Data for processing: Begin

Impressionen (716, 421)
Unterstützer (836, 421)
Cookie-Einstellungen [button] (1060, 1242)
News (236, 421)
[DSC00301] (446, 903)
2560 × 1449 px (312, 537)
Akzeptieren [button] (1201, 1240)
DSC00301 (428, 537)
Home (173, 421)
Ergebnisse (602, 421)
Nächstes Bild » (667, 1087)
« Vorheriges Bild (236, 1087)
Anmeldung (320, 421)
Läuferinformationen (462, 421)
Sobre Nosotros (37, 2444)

Data for processing: End
Data for processing: Begin

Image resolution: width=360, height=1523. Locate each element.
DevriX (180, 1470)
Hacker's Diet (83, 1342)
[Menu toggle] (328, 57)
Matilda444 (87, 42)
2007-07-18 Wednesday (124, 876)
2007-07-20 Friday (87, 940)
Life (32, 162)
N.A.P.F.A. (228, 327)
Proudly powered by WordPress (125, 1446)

Data for processing: End
Data for processing: Begin

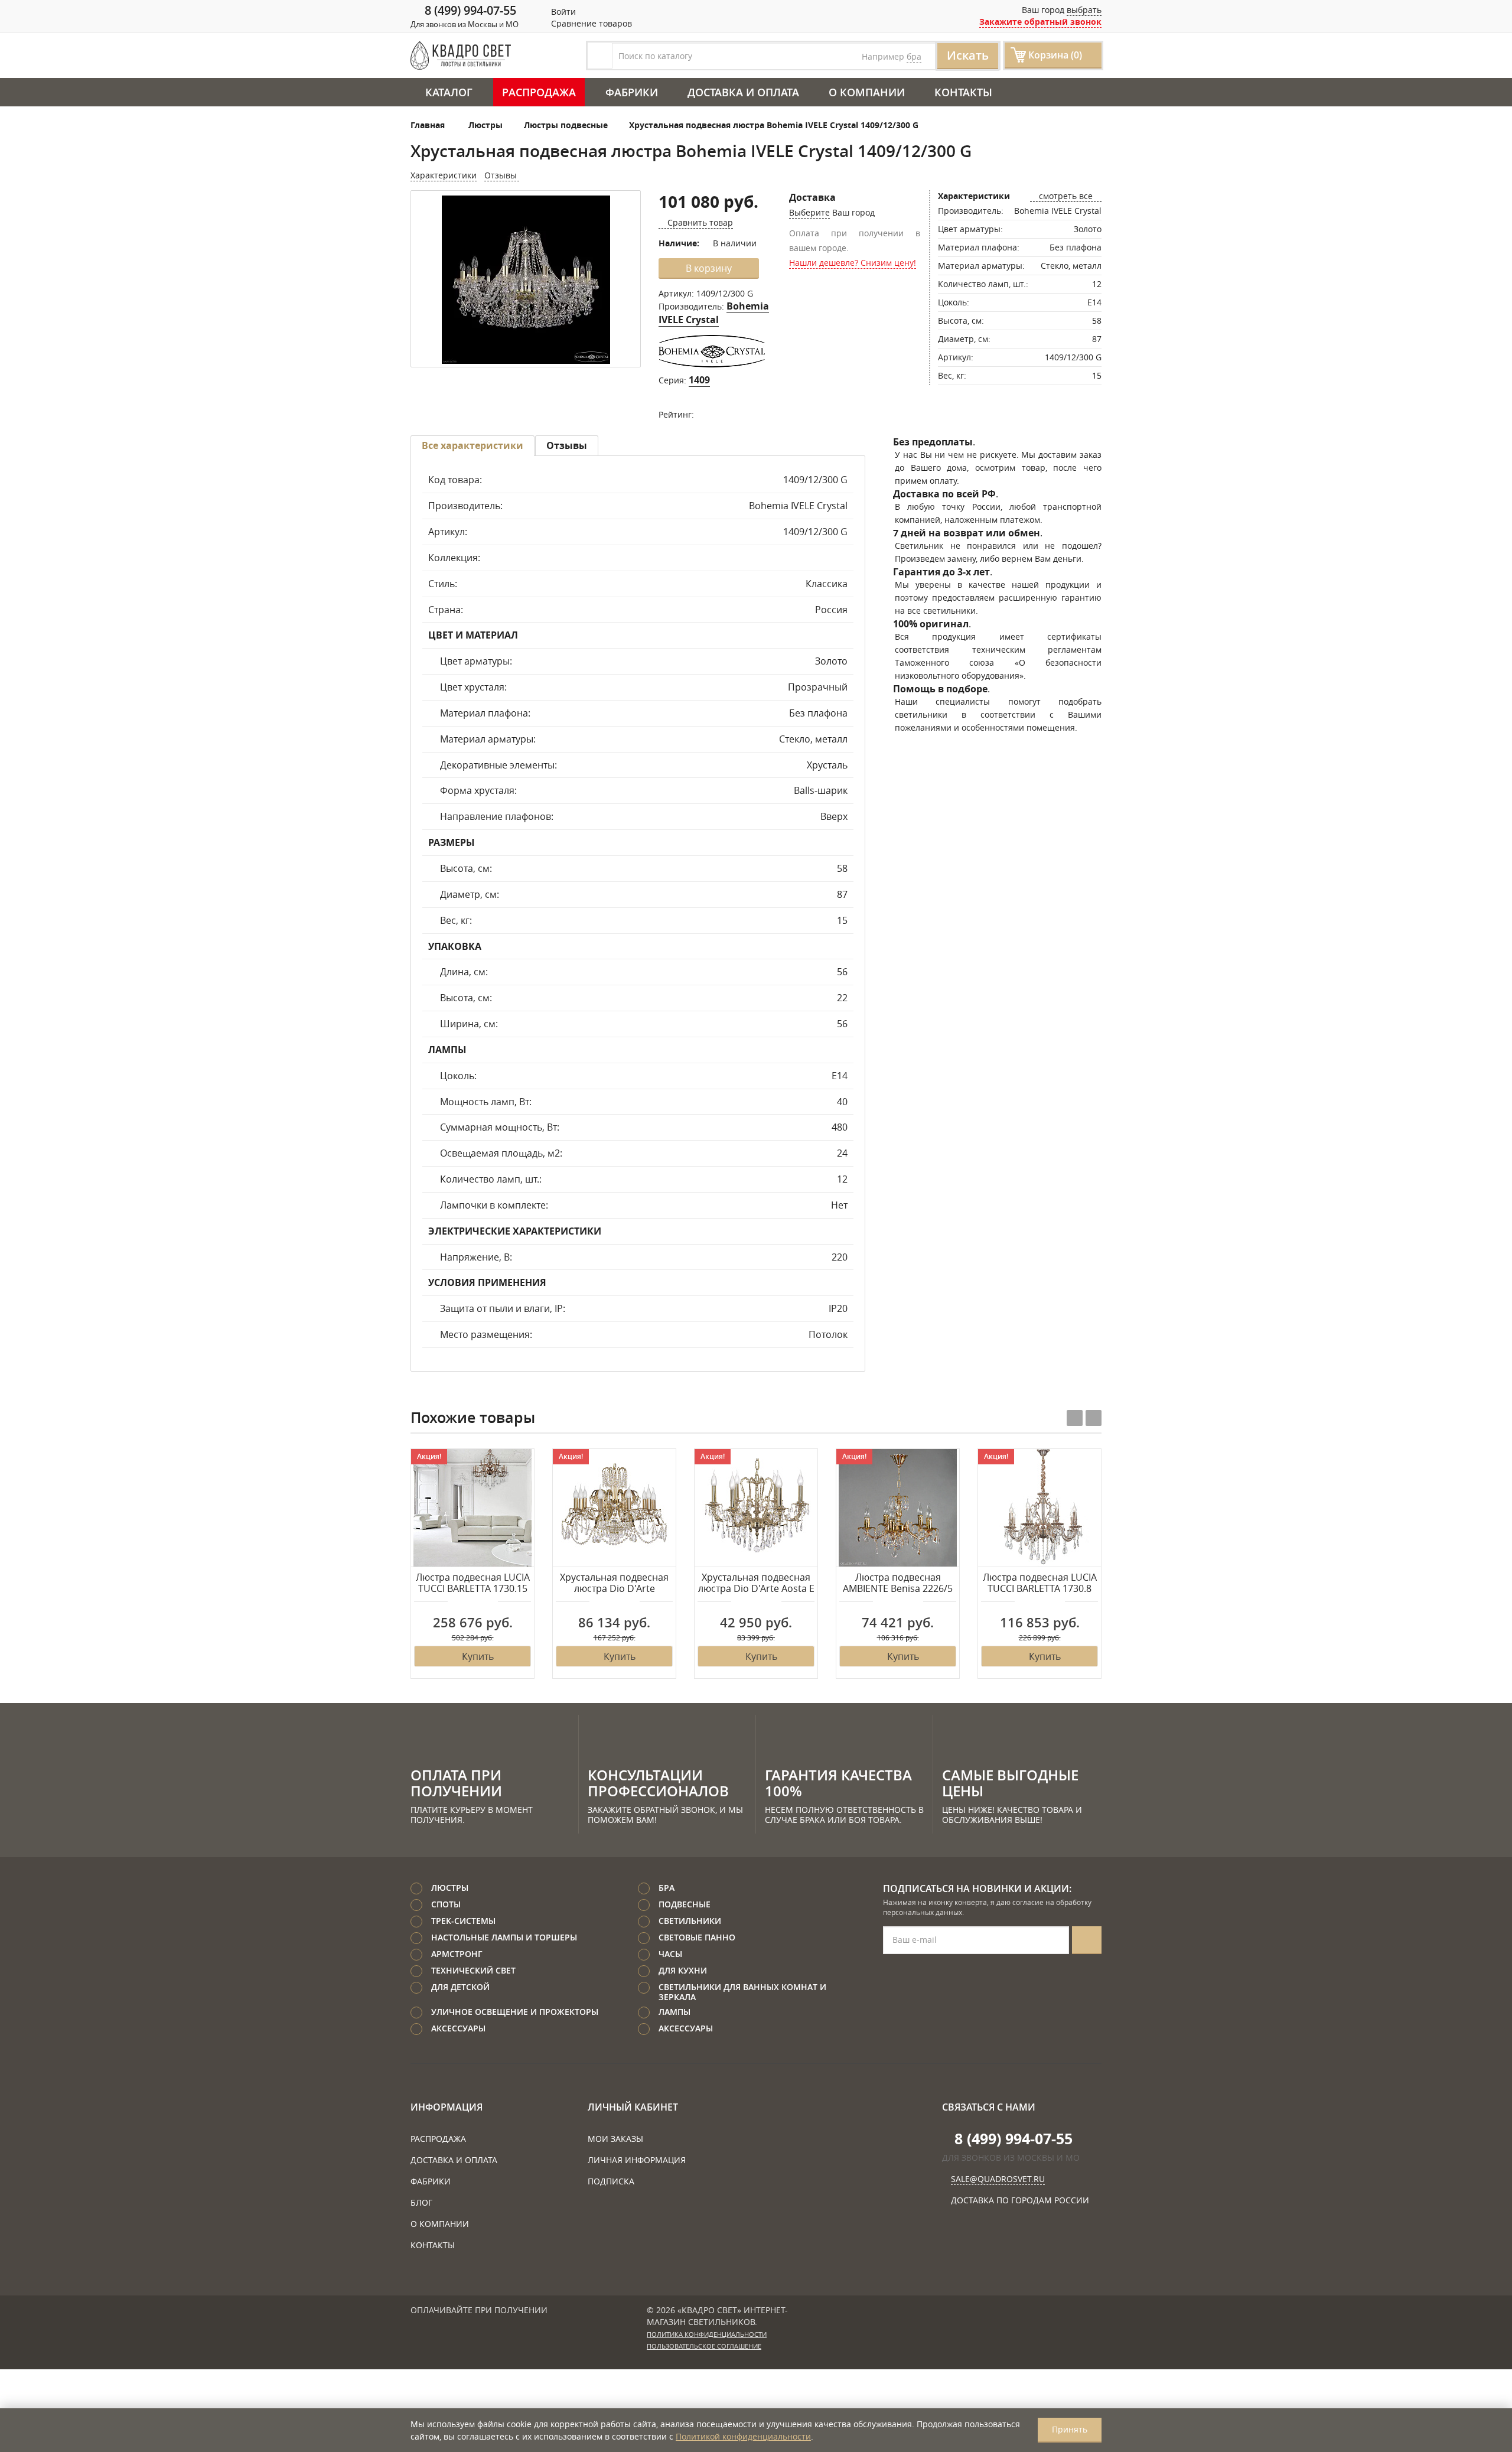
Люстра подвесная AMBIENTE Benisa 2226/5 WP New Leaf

Data for processing: End

Problem to work on.
Among the entries above, the lines between the ones containing "Impressionen (716, 421)" and "Sobre Nosotros (37, 2444)", inclusive, are to be transcribed exactly. No other line is to be given.

Exercise answer.
Impressionen (716, 421)
Unterstützer (836, 421)
Cookie-Einstellungen [button] (1060, 1242)
News (236, 421)
[DSC00301] (446, 903)
2560 × 1449 px (312, 537)
Akzeptieren [button] (1201, 1240)
DSC00301 (428, 537)
Home (173, 421)
Ergebnisse (602, 421)
Nächstes Bild » (667, 1087)
« Vorheriges Bild (236, 1087)
Anmeldung (320, 421)
Läuferinformationen (462, 421)
Sobre Nosotros (37, 2444)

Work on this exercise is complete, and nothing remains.